§ **Görevler**
1) Aşağıdaki (a), (b) ve (c) ifadeleri mahkeme kararıyla uyuşuyor mu? Her biri için evet ya da hayır deyin ve kararı belirleyen sözleri mahkeme kararından hiç değiştirmeden alıntılayın.
(a) Ödeme emri davalıya 11.05.2012 tarihinde tebliğ edilmiştir.
(b) İncelenen kararı Ankara 17. Asliye Ticaret Mahkemesi vermiştir.
(c) Davacı vekili, icra inkar tazminatının alacak miktarının %20'sinden az olmamasını istemiştir.
2) Mahkeme kararında geçen bütün tarihleri metindeki yazılışıyla sıralayın. Her tarihi bir kez yazın.
3) Mahkeme kararından "T Ü R K M İ" sözlerinden "(Eser Sözleşmesinden Kaynaklanan)" sözlerine kadar olan kısmı aynen alıntılayın.

§ **Okuma Metni**
Emsal Mahkeme Kararı Ankara Bölge Adliye Mahkemesi 27. Hukuk Dairesi 2020/424 E. 2022/231 K. 02.03.2022 T.

Görüntülediğiniz mahkeme kararı kesinleşmiş bir karardır.

T.C. ANKARA BÖLGE ADLİYE MAHKEMESİ 27. HUKUK DAİRESİ
….
T.C.
ANKARA
BÖLGE ADLİYE MAHKEMESİ
27. HUKUK DAİRESİ

….
T Ü R K M İ L L E T İ A D I N A
K A R A R

İNCELENEN KARARIN
MAHKEMESİ : ANKARA 5. ASLİYE TİCARET MAHKEMESİ
TARİHİ : 31/01/2020
NUMARASI …
DAVANIN KONUSU : İtirazın İptali (Eser Sözleşmesinden Kaynaklanan)

KARAR TARİHİ : 02.03.2022
KARAR YAZIM TARİHİ : 03.03.2022
Davacı vekili tarafından davalı aleyhine açılan eser sözleşmesinden kaynaklanan itirazın iptali istemine ilişkin davada mahkemece davanın kabulüne dair verilen karara karşı süresi içinde davalı vekilince istinaf kanun yoluna başvurulması üzerine yapılan incelemede;
GEREĞİ DÜŞÜNÜLDÜ:
Davacı vekili; Davalı hakkında Ankara 17. İcra Müdürlüğünün 2012/8996 sayılı dosyası ile ilamsız icra takibi başlatıldığını, ödeme emrinin davalıya 11.05.2012 tarihinde tebliğ edildiğini, davalı borçlunun 17.05.2012 tarihli dilekçe ile icra takibine itirazı üzerine takibin durduğunu, davalının süre kazanmak için itirazda bulunduğunu ve işin eksik bırakıldığını ileri sürdüğünü, müvekkilinden mal/hizmet satın alan borçluya ait borcun varlığının her iki tarafın ticari defterleri incelendiğinde açıkça ortaya çıkacağını, davalının iddia ettiği gibi taraflar arasındaki ticari ilişkide müvekkili tarafından eksik ya da kusurlu bir hizmet veya mal tesliminin söz konusu olmadığını, kaldı ki davalının iddia ettiği şekilde müvekkil tarafından eksik bırakılan mal teslimi veya hizmete ilişkin olarak davalı tarafından yazılı bir bildirim yapılmadığını belirterek davalının icra takibine itirazının iptali ile davalı aleyhinde alacak miktarının %20 si oranından az olmamak üzere icra inkar tazminatına karar verilmesini talep etmiş, davacı vekili 10/10/2018 tarihli dilekçesiyle dava konusu işin gerçekleştirildiği yerin Ankara … … Konutları olduğunu belirtmiştir.

§ **Veri Bölümü**
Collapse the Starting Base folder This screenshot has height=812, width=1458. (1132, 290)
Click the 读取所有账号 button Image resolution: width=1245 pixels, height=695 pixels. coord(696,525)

§ **Görevlere Göre Yanıtlar**
1)
(a) Evet: "ödeme emrinin davalıya 11.05.2012 tarihinde tebliğ edildiğini"
(b) Hayır: "MAHKEMESİ : ANKARA 5. ASLİYE TİCARET MAHKEMESİ"
(c) Evet: "alacak miktarının %20 si oranından az olmamak üzere icra inkar tazminatına karar verilmesini talep etmiş"

2) 02.03.2022, 31/01/2020, 03.03.2022, 11.05.2012, 17.05.2012, 10/10/2018

3)
T Ü R K M İ L L E T İ A D I N A
K A R A R

İNCELENEN KARARIN
MAHKEMESİ : ANKARA 5. ASLİYE TİCARET MAHKEMESİ
TARİHİ : 31/01/2020
NUMARASI …
DAVANIN KONUSU : İtirazın İptali (Eser Sözleşmesinden Kaynaklanan)